Focal Passage: John 18:1-11 Further Passages: John 10:17-18, Luke 22:49-51, 52,53; Matt. 26:53,54; Rom. 8:38, 39.

Think About or Discuss:

The Power of Jesus is Undeniable

  1. Read John 1:3 and Rom. 1:20. What is said of Jesus in these passages? In Romans, what gives evidence there is a Creator? How would you describe His power?
  2. Read John 18:1-7. When Jesus answered “I AM HE,” what was the significance of the words? We think of people falling backwards; what if the soldiers fell forward, or their legs gave out: what would be their posture? What Scripture would have been fulfilled in the lives of those men? (Rom. 14:11)

The Love of Jesus is Unconditional

  1. Read verses 8-9. Who was Jesus concerned for as the guards came to arrest Him?
  2. Read Col. 2:13,14. What kind of love would cause someone to die for persons so vile as to be “dead” in their sins?
  3. Read Rom. 8:38, 39. How would you describe unconditional love? Do you struggle with loving like that?

The Grace of Jesus is Indescribable

  1. Read verse 10. What was significant about Malchus’ position in Jewish hierarchy? What was Peter’s intent (probably)?
  2. Read verse 11. Who can tell what happened next (from Luke 22:51)? Why was Malchus not “deserving” of the grace of Jesus?
  3. Think: Does anyone owe you something—perhaps money? Does it bother you? How does that compare with the grace you received from God?

Close:

There are not enough words for us to describe the power of God, with our finite minds and vocabulary. How can we comprehend a universe where the stars alone exceed a number over 1,000,000,000,000,000,000,000,000—and He knows them all by name? Such power is indescribable. The creation (Rom. 1:20) alone testifies to all men that there is a Creator, so no one who will stand before God has an excuse. When Jesus answered, “I am He,” He was using the words God used for His Name: the great I AM. It’s scary to think that perhaps we’ve become so used to going to church, talking about the Lord, singing, praying and even praising Him, that we have lost the awe and reverence of His power! Perhaps He is no longer  held in such high esteem that we, like Isaiah, would cry out, “Woe is me!” To be the recipient of the kind of love available to men by calling on His name is unfathomable. To have Him remove your vilest sins, casting them as far as the east is from the west, is incomprehensible, and yet we get upset or turn away when He does not answer our prayers, or give us what we want. Our knowledge is a drop in a bucket and His is as limitless as possible, and yet we often treat Him like a servant, or a genie in a lamp. We all need to fall to our knees and cry “Holy, Holy, Holy, is the Lord God Almighty!” Won’t you take the message of salvation you’ve been given and tell those whose hearts need to be changed by His love that it is available to them? It matters so much!

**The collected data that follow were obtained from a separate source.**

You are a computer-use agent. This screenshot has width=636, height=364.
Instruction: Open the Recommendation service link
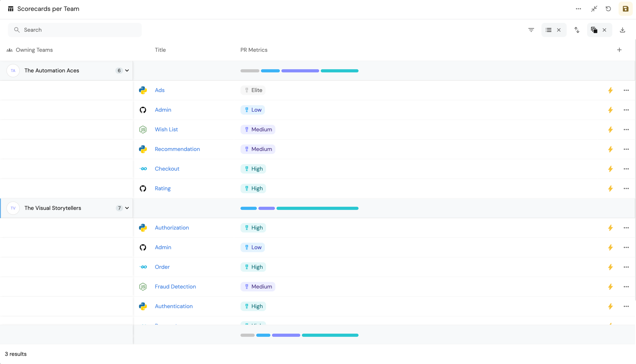[177, 149]
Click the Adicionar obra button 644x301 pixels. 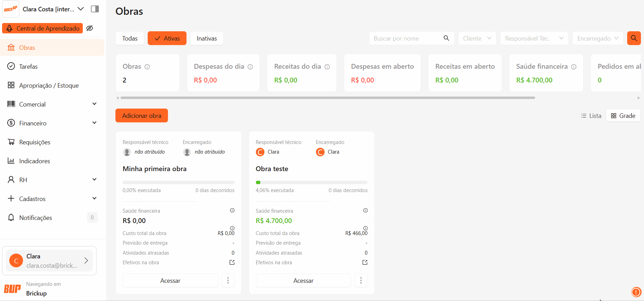coord(142,115)
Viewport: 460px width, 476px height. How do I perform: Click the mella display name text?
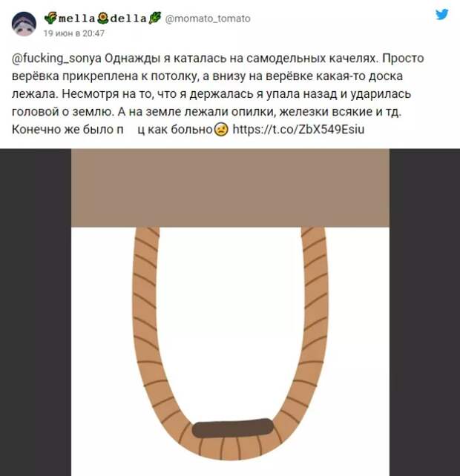point(77,19)
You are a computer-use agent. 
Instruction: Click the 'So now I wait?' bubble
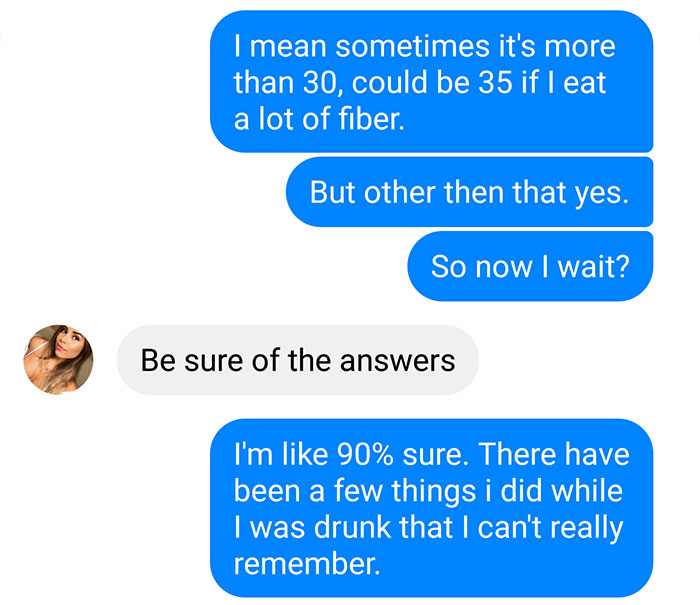pos(529,266)
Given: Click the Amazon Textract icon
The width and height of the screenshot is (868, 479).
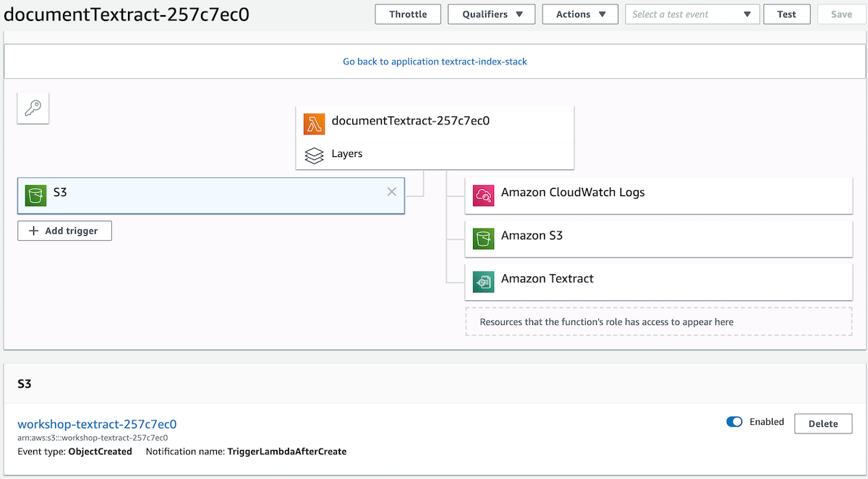Looking at the screenshot, I should [x=482, y=282].
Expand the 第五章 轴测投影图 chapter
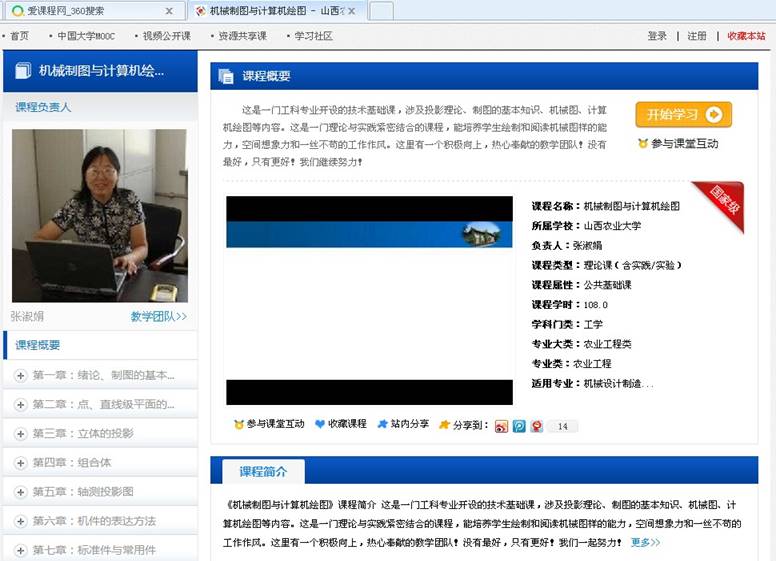776x561 pixels. click(20, 492)
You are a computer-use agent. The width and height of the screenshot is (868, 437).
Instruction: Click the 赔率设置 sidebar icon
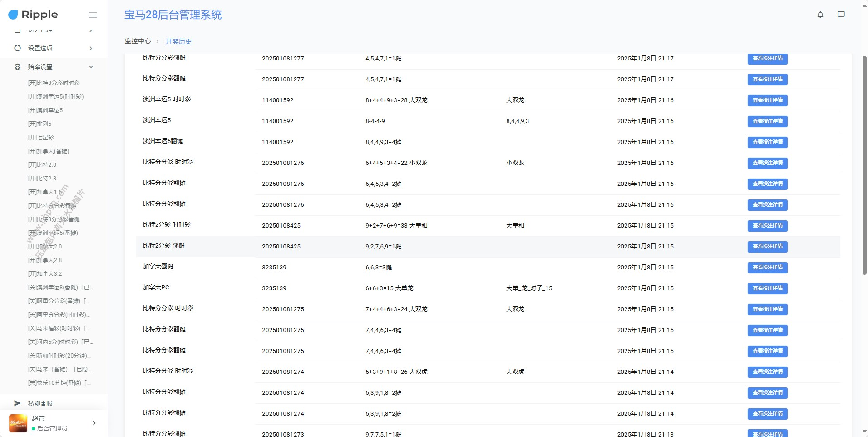(17, 67)
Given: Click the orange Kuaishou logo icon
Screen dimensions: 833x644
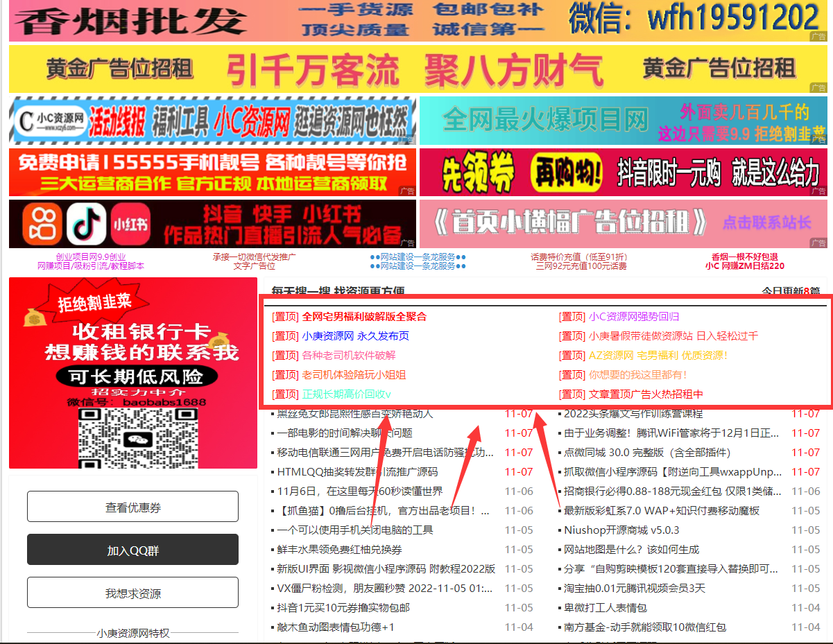Looking at the screenshot, I should [x=42, y=223].
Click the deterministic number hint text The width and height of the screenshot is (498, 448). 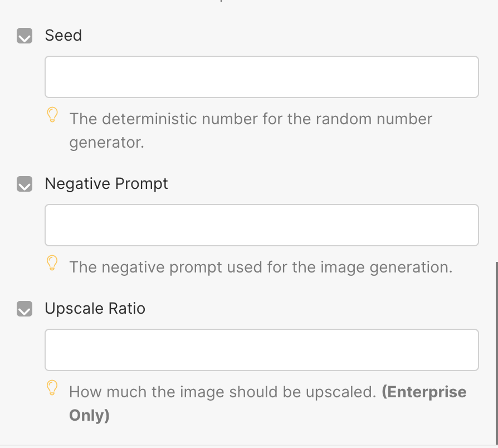pyautogui.click(x=251, y=119)

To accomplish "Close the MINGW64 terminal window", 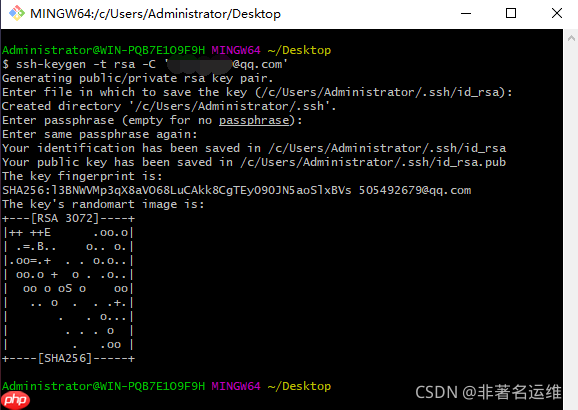I will [557, 14].
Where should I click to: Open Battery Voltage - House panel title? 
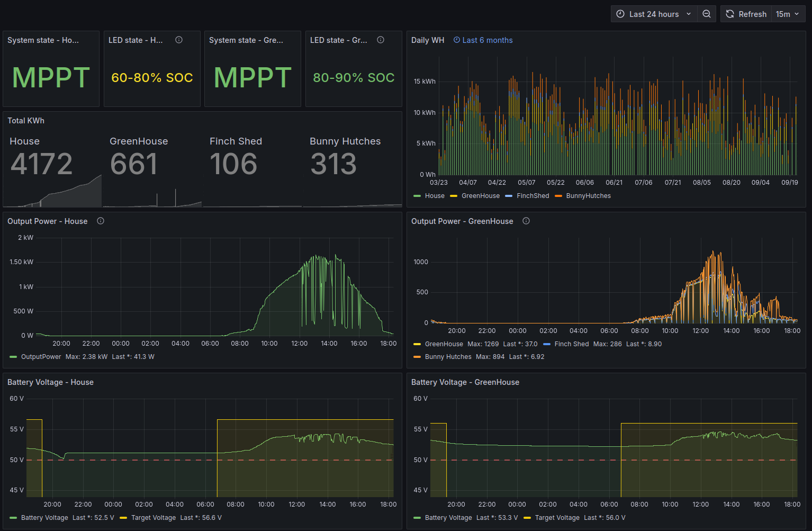pyautogui.click(x=50, y=382)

Memory Verse: John 3:17: “For God did not send His Son into the world to condemn the world, but that the world through Him might be saved.”

Thoughts to Take Away:

  • (Verse 3): The soldiers came with “lanterns and torches” against the Light of the World;
  • They came with weapons against the Prince of Peace;
  • (Verses 4-8): Jesus was in Total Control: He knew all things; He went forward; He took the initiative; His words took them to the ground in response to His majesty; He told them what to do;
  • Nothing can stop the will of God;
  • We are protected by His love; we are perfected by His love;
  • As trials come, will we flee or fight?

Quote: “For evil to flourish, it requires only for good men to do nothing.” Edmund Burke.